Dataset entries:
◆ ◆ ◆ ◆ ◆
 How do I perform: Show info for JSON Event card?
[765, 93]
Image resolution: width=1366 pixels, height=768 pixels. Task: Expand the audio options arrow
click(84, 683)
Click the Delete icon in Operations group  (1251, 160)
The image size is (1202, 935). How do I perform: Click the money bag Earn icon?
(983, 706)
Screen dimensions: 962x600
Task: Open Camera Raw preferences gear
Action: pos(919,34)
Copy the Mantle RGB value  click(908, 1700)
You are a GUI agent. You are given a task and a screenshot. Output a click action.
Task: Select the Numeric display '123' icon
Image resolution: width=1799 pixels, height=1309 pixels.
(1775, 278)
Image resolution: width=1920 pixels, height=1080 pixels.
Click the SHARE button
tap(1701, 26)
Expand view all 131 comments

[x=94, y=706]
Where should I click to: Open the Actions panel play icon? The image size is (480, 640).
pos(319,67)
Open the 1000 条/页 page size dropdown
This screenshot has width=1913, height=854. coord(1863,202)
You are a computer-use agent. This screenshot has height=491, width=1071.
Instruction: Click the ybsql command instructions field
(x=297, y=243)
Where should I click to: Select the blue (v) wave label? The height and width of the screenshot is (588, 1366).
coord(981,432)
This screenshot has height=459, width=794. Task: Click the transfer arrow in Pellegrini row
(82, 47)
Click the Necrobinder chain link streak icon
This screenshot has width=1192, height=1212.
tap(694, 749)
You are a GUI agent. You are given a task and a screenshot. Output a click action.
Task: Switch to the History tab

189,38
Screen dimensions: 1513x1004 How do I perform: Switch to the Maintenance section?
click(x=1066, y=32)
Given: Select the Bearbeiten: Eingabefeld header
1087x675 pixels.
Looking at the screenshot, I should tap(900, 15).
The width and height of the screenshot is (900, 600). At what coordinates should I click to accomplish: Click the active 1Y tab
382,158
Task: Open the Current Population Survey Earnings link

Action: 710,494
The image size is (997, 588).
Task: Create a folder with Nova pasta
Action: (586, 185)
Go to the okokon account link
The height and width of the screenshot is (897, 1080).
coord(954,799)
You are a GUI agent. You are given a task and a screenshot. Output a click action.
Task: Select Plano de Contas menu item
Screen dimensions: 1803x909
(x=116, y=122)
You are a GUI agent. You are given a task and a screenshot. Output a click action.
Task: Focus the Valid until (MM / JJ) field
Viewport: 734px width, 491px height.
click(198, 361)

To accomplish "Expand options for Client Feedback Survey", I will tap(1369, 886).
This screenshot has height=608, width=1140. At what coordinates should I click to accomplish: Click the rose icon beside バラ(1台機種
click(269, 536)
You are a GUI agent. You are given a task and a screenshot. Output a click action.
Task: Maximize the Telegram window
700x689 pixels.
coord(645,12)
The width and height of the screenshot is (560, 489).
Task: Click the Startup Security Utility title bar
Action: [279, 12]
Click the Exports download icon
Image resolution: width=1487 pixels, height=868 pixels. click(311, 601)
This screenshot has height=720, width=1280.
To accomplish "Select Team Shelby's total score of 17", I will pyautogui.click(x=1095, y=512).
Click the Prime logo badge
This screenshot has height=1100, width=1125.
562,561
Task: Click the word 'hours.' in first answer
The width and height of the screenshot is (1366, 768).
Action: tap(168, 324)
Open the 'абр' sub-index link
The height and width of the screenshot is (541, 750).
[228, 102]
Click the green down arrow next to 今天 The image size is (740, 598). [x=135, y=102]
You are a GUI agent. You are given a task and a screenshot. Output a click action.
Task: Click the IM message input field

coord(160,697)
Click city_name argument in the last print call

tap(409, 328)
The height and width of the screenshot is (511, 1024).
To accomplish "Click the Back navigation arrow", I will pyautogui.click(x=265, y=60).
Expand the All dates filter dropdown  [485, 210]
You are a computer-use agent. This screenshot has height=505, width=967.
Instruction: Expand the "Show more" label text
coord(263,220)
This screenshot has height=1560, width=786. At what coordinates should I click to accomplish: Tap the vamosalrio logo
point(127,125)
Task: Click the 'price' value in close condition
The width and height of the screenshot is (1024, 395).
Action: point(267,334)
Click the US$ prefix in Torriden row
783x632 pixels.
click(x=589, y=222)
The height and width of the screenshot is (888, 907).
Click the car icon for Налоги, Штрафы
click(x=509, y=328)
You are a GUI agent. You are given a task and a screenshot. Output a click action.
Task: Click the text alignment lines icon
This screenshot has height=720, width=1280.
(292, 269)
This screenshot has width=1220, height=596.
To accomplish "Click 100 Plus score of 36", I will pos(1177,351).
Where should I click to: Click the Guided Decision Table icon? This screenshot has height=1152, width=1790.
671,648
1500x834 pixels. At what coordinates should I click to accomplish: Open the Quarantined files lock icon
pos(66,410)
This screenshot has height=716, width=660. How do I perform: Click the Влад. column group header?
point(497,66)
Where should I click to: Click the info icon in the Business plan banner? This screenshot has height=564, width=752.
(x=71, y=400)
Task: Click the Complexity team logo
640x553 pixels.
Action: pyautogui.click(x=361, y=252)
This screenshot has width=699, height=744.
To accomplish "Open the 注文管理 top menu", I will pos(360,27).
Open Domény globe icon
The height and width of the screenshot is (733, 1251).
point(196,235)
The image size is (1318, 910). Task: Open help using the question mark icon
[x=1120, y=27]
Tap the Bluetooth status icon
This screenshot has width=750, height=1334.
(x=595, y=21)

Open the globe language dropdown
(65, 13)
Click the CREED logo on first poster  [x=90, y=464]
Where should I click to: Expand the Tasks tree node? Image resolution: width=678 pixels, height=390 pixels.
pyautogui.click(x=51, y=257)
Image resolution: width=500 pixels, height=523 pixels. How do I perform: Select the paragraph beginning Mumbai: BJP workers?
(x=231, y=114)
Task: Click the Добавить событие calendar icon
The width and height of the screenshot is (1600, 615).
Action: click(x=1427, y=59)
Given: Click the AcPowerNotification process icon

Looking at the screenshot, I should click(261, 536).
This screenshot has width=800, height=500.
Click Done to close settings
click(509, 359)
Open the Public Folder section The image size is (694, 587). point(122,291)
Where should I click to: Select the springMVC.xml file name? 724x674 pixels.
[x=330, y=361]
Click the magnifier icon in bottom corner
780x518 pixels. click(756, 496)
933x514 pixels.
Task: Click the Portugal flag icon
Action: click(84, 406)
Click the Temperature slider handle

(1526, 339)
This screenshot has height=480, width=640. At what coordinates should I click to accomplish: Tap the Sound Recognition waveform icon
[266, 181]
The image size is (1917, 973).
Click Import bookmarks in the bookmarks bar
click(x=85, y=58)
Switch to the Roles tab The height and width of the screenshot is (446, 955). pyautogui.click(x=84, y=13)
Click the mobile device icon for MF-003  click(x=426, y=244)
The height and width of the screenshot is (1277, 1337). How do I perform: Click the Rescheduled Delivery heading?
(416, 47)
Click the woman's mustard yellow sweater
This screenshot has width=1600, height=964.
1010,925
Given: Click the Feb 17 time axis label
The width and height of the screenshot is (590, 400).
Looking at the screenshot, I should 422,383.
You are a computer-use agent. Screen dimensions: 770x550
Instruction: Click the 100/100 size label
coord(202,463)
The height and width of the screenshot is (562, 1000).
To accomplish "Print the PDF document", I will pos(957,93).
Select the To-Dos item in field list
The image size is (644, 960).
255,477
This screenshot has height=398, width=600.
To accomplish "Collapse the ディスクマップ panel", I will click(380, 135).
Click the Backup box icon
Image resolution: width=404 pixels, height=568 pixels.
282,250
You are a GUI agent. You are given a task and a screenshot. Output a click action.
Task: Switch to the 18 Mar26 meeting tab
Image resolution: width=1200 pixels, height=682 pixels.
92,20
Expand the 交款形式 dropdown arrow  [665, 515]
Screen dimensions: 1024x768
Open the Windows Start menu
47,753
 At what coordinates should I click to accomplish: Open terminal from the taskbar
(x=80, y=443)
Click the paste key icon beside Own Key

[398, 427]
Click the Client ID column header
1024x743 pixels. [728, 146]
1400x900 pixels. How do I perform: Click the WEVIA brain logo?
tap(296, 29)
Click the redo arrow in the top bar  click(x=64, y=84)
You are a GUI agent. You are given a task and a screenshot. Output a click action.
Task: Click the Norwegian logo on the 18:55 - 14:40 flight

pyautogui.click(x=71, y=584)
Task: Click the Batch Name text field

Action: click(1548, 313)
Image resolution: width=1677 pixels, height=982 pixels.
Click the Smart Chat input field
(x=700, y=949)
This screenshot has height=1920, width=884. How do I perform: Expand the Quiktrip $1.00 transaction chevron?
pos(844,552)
◆ ◆ ◆ ◆ ◆
#### EXERCISE INSTRUCTIONS:
Filter the entries down to the lines with the word "first" in them, and copy those lines.

#### EXPECTED ANSWER:
Task: Click the word 'hours.' in first answer
Click the CREED logo on first poster  [x=90, y=464]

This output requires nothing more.